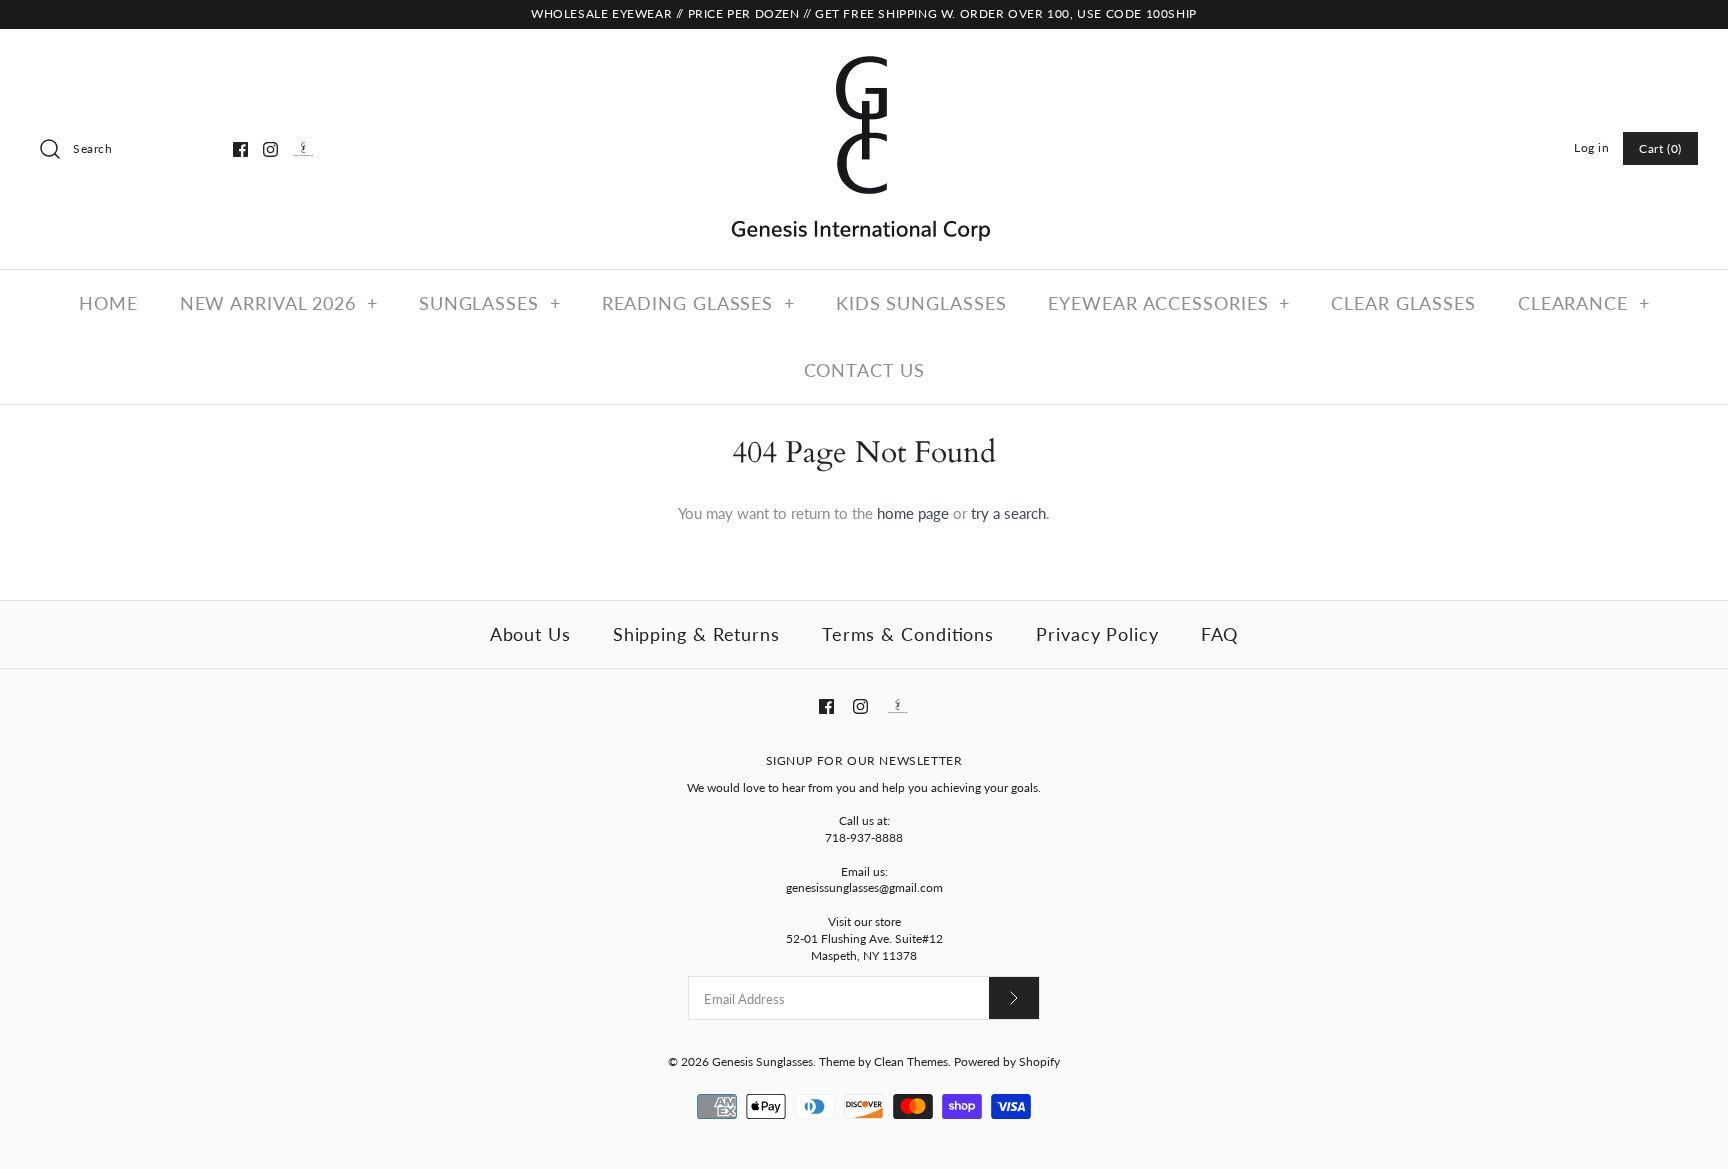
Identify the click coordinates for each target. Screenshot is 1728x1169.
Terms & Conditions (908, 634)
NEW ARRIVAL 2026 (279, 303)
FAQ (1220, 634)
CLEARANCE (1584, 303)
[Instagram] (270, 149)
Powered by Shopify (1007, 1061)
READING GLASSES (698, 303)
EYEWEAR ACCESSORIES (1169, 303)
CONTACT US (864, 370)
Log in (1592, 147)
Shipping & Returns (696, 634)
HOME (108, 303)
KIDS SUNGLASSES (921, 303)
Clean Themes (911, 1061)
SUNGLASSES (490, 303)
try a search (1008, 513)
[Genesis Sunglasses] (864, 61)
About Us (530, 634)
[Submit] (1014, 997)
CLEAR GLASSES (1403, 303)
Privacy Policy (1097, 634)
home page (913, 513)
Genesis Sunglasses (762, 1061)
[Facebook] (240, 149)
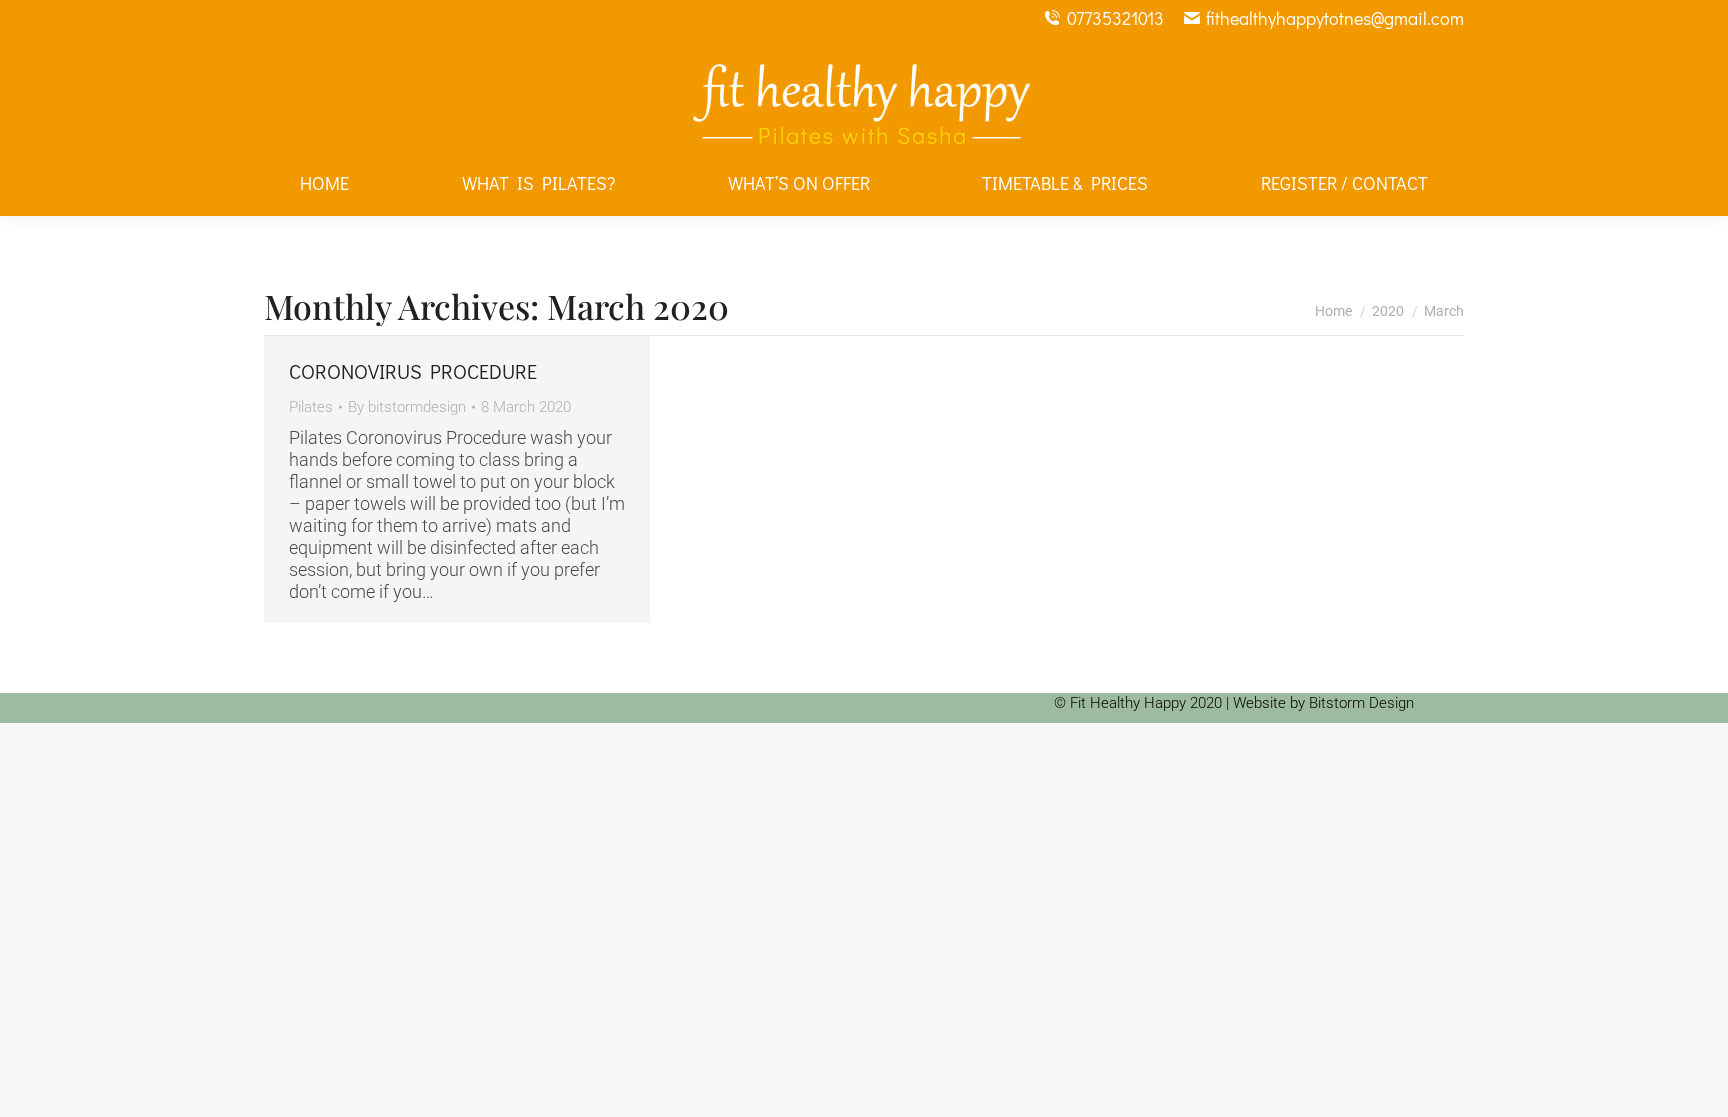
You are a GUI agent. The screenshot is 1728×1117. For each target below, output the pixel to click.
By (407, 407)
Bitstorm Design (1361, 703)
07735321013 (1115, 18)
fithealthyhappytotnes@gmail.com (1335, 18)
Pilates (311, 407)
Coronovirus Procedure (413, 371)
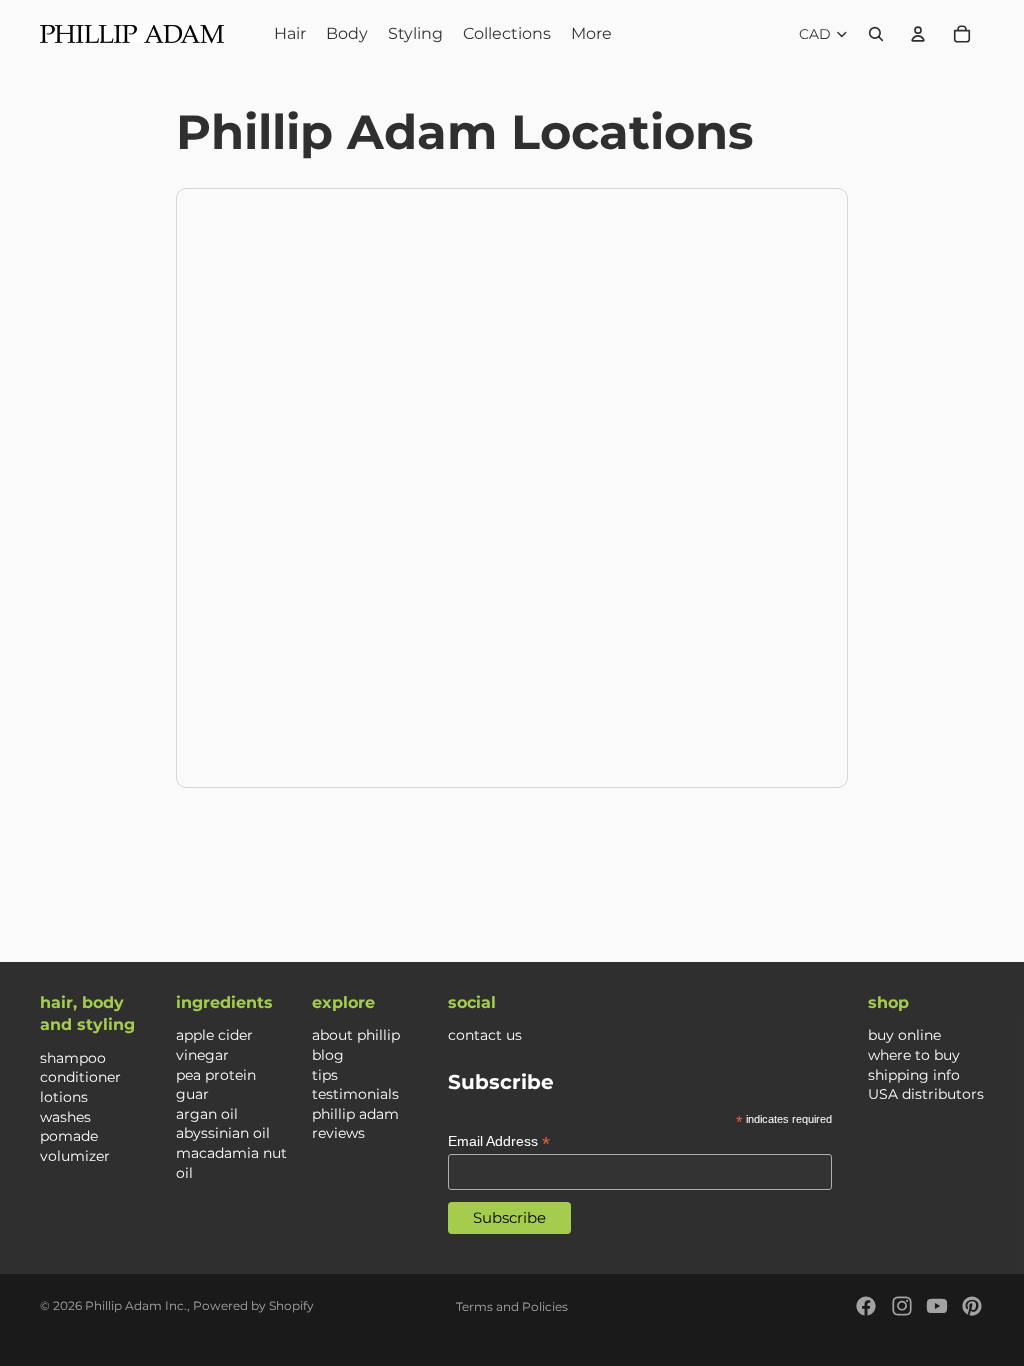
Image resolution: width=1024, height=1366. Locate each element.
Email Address (499, 1141)
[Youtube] (937, 1306)
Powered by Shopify (253, 1305)
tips (325, 1075)
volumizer (75, 1156)
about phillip (356, 1036)
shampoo (73, 1058)
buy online (904, 1036)
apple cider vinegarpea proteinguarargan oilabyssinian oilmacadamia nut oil (231, 1104)
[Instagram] (902, 1306)
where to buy (914, 1055)
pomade (69, 1137)
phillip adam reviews (355, 1124)
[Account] (918, 34)
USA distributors (926, 1095)
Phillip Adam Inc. (136, 1305)
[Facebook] (866, 1306)
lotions (64, 1097)
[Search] (876, 34)
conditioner (80, 1078)
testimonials (355, 1095)
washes (65, 1117)
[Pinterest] (972, 1306)
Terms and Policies (512, 1306)
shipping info (914, 1075)
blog (328, 1055)
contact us (485, 1036)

== TASK TO COMPLETE ==
When you transcribe the lines above, keep every word exact but leave the pictures behind.

== TASK OUTPUT ==
Identify the click coordinates for each target. Screenshot is 1728x1169.
Terms & Conditions (908, 634)
NEW ARRIVAL 2026 (279, 303)
FAQ (1220, 634)
CLEARANCE (1584, 303)
[Instagram] (270, 149)
Powered by Shopify (1007, 1061)
READING GLASSES (698, 303)
EYEWEAR ACCESSORIES (1169, 303)
CONTACT US (864, 370)
Log in (1592, 147)
Shipping & Returns (696, 634)
HOME (108, 303)
KIDS SUNGLASSES (921, 303)
Clean Themes (911, 1061)
SUNGLASSES (490, 303)
try a search (1008, 513)
[Genesis Sunglasses] (864, 61)
About Us (530, 634)
[Submit] (1014, 997)
CLEAR GLASSES (1403, 303)
Privacy Policy (1097, 634)
home page (913, 513)
Genesis Sunglasses (762, 1061)
[Facebook] (240, 149)
You are a GUI agent. The screenshot is 1728×1117. For each target below, output the pixel to click.
By (407, 407)
Bitstorm Design (1361, 703)
07735321013 (1115, 18)
fithealthyhappytotnes@gmail.com (1335, 18)
Pilates (311, 407)
Coronovirus Procedure (413, 371)
Image resolution: width=1024, height=1366. Locate each element.
Email Address (499, 1141)
[Youtube] (937, 1306)
Powered by Shopify (253, 1305)
tips (325, 1075)
volumizer (75, 1156)
about phillip (356, 1036)
shampoo (73, 1058)
buy online (904, 1036)
apple cider vinegarpea proteinguarargan oilabyssinian oilmacadamia nut oil (231, 1104)
[Instagram] (902, 1306)
where to buy (914, 1055)
pomade (69, 1137)
phillip adam reviews (355, 1124)
[Account] (918, 34)
USA distributors (926, 1095)
Phillip Adam Inc. (136, 1305)
[Facebook] (866, 1306)
lotions (64, 1097)
[Search] (876, 34)
conditioner (80, 1078)
testimonials (355, 1095)
washes (65, 1117)
[Pinterest] (972, 1306)
Terms and Policies (512, 1306)
shipping info (914, 1075)
blog (328, 1055)
contact us (485, 1036)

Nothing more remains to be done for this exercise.